Votar en la Argentina es más una aventura que un derecho. Desde las provincias con ley de lemas, cientos de colectoras y boletas de un metro y medio hasta la tarea monumental de fiscalizar un acto eleccionario diseñado para la trampa, cada dos años se nos empaña lo que debería ser un momento de alegría, de esperanza, de la sociedad recordando que es ella quien tiene el poder.
En cambio, nos encontramos frente a una organización imposible, que se sabe que va a fallar, que exige experiencia para poder llevarla adelante con éxito (y la experiencia se consigue fracasando) y que deja siempre una sensación amarga. Nuestro sistema electoral es viejo, innecesariamente enrevesado, imposiblemente caro, ineficiente, despreciativo de la ecología y además está organizado por un Estado que te dice, abiertamente, que si vos no te ocupás de cuidar tu voto, el problema es tuyo.
Como si todo esto fuera poco, los partidos políticos necesitan poner en funcionamiento desde varios meses antes de cada elección una maquinaria de fiscalización que es un trabajo de organización enorme y extremadamente difícil, justamente para cubrir esa lavada de manos del Estado que no cuida los votos de los argentinos. Quiero explicarme bien: el trabajo de los fiscales es conmovedoramente abnegado y su rol en la protección de la democracia es infinito, pero es una tarea que tendría que ser radicalmente más simple. Y ni siquiera estoy hablando de las patotas y las escuelas tomadas por grupos políticos.
Hablo de algo muy anterior: la manera en la que los argentinos expresamos nuestro voto en democracia. El sistema que existe hoy, que solo se mantiene porque siempre se hizo así, obliga al Estado a gastar fortunas, a los partidos a gastar fortunas, a que se impriman toneladas de papel que nunca se usan y asegura que la elección va a ser una batalla campal. Porque cada boleta representa a un partido y nada más que a un partido, entonces hay que asegurarse de que las boletas estén, que sean las de la elección correspondiente, que no estén rotas, que no se las roben, que no las tachen, que no las corran de lugar. ¡Si los fiscales hasta entran periódicamente a retirar boletas en perfecto estado por si acaso las hubieran vandalizado!
Todo esto pasa bajo un manto de aceptación de la mediocridad. El año pasado dije en un programa televisivo que durante las PASO del 2019 había habido fraude y sectores amplios del arco político me cuestionaron, inclusive de mi propia fuerza. Hubo irregularidades me decían, no fraude.
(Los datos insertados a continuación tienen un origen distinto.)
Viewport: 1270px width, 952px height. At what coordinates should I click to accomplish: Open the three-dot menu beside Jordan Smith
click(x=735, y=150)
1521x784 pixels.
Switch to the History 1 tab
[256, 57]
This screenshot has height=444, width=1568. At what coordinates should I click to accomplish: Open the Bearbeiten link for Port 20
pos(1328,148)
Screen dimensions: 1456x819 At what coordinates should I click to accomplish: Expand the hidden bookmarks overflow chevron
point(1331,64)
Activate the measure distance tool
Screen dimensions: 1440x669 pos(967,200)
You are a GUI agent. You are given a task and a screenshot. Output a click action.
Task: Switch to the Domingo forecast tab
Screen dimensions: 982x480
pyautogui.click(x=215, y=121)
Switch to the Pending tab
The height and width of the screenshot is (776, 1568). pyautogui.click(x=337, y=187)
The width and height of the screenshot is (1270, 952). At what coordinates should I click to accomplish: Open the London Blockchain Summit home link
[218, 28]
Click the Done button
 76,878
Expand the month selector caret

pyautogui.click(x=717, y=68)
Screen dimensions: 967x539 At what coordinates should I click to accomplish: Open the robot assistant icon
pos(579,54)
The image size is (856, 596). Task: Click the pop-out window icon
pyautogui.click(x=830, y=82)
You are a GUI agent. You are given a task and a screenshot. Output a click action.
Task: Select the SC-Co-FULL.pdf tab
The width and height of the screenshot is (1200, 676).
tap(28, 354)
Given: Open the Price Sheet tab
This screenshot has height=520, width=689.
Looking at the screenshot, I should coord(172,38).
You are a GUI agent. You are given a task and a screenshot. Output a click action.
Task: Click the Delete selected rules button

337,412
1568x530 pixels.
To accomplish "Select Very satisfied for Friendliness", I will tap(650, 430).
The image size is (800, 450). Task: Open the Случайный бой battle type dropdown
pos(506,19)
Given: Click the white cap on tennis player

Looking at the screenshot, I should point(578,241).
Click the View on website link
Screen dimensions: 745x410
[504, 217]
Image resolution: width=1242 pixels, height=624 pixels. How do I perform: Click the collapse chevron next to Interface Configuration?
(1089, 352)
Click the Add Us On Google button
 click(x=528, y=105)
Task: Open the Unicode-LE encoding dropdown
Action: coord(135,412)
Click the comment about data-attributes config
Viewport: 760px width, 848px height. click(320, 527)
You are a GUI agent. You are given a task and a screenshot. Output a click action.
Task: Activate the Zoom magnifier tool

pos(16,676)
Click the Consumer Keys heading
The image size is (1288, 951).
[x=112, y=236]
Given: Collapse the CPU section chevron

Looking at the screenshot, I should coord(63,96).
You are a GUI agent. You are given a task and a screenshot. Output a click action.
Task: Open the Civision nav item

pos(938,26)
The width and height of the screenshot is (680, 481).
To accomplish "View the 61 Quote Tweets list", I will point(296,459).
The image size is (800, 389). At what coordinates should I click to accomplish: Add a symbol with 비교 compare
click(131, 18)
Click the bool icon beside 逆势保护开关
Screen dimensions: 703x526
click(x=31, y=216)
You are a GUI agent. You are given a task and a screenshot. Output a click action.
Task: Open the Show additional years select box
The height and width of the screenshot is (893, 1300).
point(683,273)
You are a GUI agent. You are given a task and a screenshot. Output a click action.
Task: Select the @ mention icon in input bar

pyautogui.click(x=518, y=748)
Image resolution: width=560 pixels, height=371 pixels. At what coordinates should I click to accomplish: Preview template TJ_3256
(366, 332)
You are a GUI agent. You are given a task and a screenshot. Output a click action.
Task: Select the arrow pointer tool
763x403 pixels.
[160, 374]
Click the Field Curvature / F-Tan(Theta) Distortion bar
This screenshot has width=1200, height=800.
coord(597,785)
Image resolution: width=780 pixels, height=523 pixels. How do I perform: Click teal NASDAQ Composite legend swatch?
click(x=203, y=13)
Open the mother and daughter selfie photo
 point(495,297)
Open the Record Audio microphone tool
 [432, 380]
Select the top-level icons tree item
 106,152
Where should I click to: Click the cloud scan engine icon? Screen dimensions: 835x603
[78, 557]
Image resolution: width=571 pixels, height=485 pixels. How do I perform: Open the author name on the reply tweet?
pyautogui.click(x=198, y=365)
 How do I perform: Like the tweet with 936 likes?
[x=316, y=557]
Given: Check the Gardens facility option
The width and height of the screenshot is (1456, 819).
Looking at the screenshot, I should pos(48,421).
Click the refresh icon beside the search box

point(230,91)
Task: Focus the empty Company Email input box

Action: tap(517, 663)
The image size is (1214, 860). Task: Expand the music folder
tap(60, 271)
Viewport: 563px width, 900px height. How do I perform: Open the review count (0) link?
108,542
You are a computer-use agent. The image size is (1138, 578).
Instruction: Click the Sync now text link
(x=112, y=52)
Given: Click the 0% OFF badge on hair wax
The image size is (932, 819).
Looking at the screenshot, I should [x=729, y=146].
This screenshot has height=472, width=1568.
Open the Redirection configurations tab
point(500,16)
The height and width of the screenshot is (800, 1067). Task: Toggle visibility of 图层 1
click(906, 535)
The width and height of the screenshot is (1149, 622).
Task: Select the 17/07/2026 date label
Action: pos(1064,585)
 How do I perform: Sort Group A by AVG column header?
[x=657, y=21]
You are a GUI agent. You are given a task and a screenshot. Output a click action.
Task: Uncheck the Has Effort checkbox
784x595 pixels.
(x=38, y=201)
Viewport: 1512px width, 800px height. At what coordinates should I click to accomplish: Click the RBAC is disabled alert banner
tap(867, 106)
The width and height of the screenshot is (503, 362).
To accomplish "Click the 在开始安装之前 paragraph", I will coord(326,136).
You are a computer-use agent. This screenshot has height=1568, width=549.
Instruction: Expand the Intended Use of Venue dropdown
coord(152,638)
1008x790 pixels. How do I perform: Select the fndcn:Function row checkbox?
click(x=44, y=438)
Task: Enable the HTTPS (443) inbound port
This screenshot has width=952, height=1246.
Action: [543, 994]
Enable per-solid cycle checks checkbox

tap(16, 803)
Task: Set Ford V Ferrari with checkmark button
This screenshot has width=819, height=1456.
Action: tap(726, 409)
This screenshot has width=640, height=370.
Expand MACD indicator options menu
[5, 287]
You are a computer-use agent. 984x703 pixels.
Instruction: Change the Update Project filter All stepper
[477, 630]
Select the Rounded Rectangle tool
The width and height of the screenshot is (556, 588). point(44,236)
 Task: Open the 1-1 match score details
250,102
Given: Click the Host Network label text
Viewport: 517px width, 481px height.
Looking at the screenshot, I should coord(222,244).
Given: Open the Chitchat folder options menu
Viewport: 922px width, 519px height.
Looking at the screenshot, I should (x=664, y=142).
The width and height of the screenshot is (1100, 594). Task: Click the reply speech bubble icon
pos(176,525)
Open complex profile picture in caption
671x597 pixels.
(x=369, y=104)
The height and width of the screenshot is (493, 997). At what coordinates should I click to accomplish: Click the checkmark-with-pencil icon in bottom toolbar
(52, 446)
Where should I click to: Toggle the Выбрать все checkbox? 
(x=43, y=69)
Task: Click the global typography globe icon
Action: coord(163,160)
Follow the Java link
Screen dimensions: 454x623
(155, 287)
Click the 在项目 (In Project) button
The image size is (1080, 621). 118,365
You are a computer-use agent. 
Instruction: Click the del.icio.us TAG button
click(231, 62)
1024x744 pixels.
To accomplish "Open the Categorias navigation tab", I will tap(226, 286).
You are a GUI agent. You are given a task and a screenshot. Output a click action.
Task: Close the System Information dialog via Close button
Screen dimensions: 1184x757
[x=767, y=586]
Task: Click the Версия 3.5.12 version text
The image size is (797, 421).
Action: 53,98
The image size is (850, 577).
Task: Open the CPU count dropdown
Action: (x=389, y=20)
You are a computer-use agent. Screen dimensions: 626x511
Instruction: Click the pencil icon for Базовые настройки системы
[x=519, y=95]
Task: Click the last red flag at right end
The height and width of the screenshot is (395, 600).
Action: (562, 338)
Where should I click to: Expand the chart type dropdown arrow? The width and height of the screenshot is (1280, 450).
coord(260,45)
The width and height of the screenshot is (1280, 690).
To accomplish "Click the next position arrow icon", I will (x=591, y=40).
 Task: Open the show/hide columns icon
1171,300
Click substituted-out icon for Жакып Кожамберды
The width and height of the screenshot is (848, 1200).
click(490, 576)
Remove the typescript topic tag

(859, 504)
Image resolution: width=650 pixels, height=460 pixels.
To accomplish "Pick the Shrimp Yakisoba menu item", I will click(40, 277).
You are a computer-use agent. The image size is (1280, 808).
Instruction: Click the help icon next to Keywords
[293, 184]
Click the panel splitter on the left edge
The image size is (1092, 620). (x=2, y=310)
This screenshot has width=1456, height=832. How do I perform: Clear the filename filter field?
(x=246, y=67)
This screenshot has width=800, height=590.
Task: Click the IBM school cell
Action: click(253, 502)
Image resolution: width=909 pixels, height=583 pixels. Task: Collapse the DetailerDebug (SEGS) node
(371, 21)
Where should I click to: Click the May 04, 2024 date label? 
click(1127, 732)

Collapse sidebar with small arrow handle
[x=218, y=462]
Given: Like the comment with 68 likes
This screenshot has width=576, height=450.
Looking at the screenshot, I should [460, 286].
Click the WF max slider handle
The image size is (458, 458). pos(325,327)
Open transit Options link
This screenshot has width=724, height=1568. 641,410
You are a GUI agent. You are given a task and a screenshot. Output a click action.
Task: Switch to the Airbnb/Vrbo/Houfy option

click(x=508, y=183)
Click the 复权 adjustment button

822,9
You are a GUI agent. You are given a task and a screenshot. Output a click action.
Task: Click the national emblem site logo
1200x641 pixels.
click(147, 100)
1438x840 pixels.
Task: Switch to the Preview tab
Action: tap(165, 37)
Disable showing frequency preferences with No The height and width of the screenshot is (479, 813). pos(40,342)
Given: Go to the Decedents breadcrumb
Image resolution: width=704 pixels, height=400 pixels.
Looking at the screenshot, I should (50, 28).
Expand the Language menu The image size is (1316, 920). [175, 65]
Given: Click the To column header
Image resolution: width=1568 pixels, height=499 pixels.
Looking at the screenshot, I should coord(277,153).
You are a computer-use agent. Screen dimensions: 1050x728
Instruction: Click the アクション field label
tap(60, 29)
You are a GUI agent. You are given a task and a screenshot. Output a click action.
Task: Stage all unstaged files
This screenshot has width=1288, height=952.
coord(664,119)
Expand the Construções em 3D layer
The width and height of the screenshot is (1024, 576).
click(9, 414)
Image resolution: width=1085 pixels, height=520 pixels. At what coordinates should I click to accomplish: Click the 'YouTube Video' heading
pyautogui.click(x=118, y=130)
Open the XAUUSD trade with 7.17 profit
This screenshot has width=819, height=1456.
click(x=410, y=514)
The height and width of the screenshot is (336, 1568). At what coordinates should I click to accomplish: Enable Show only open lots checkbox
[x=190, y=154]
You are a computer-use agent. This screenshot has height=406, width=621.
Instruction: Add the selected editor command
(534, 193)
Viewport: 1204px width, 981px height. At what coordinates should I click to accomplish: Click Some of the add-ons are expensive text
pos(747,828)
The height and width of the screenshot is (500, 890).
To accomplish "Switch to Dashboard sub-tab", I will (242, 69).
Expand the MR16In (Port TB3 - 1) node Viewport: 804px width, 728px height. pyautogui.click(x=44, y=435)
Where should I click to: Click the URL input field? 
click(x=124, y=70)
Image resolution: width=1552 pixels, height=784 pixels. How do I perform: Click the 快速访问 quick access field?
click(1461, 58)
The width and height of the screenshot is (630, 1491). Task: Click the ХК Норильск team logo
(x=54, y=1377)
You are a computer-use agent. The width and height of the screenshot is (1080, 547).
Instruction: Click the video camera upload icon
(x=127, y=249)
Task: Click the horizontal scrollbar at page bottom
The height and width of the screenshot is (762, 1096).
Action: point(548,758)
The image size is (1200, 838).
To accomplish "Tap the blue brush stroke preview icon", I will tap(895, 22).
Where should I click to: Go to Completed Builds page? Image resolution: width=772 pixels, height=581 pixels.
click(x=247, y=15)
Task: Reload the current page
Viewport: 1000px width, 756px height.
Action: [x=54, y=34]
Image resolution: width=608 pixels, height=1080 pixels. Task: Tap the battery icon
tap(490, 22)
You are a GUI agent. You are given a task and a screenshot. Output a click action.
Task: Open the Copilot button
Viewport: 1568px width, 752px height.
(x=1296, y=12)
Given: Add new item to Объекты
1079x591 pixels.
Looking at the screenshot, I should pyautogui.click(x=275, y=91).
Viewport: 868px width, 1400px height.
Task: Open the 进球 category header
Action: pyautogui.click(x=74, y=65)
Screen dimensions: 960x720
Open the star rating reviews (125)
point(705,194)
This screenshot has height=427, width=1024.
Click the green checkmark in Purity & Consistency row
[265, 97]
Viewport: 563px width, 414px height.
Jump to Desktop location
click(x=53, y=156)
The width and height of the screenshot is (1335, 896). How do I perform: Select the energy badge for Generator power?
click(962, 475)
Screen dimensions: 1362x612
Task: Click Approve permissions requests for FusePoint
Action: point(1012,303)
Como si robar un voto no fuera fraude, o una banca a concejal o un consejero escolar. ¿O solo es fraude si el robo es grande y si no es una “simple irregularidad” aunque la institución más importante de la democracia es violada y violentada?
La boleta única de papel no resuelve todos estos problemas, pero resuelve una cantidad tan grande que es indefendible que no se la elija para estas próximas elecciones, que además van a ser más tarde de lo previsto, dándonos más tiempo para organizarlo. Es un sistema en el que una gran hoja por cada cargo que se elige muestra las fotos de todos los candidatos y un recuadro para elegir al preferido. Se dobla la hoja sobre sí misma y se mete en una urna específica también por cargo. Es un sistema rápido, de fiscalización simple y donde hay que imprimir solamente las cantidades necesarias y no hasta cuatro veces el padrón “por si acaso”.
Además, en tiempos de pandemia, evitamos las recorridas de reparto de boletas que aumentarían la circulación, permitimos que los cuartos oscuros sean al aire libre (al ser boleta única que te da la autoridad de mesa, no es necesario que estén desplegadas todas las boletas, y con una mesita y un biombo se hace un cuarto oscuro; así funciona en Santa Fe), no tenemos fiscales entrando y saliendo y sacando y poniendo y tocando boletas todo el tiempo, demorando la votación. Y la boleta en la que cada uno vota la tocó una sola persona, el presidente de mesa.
Nuestro sistema de votación actual es una pequeña batalla en la que votantes y fiscales combaten por su voto, que está individualizado y rodeado por sus adversarios y donde el objetivo es aplastar al contrario. La boleta única de papel junta a todos los candidatos y pone a la voluntad del elector en el centro de la escena, sin peleas, sin conflicto, solamente enfocados en qué quiere la mayoría de los argentinos para el futuro del país. Está en nosotros decidir qué sistema queremos impulsar, la analogía se cuenta sola.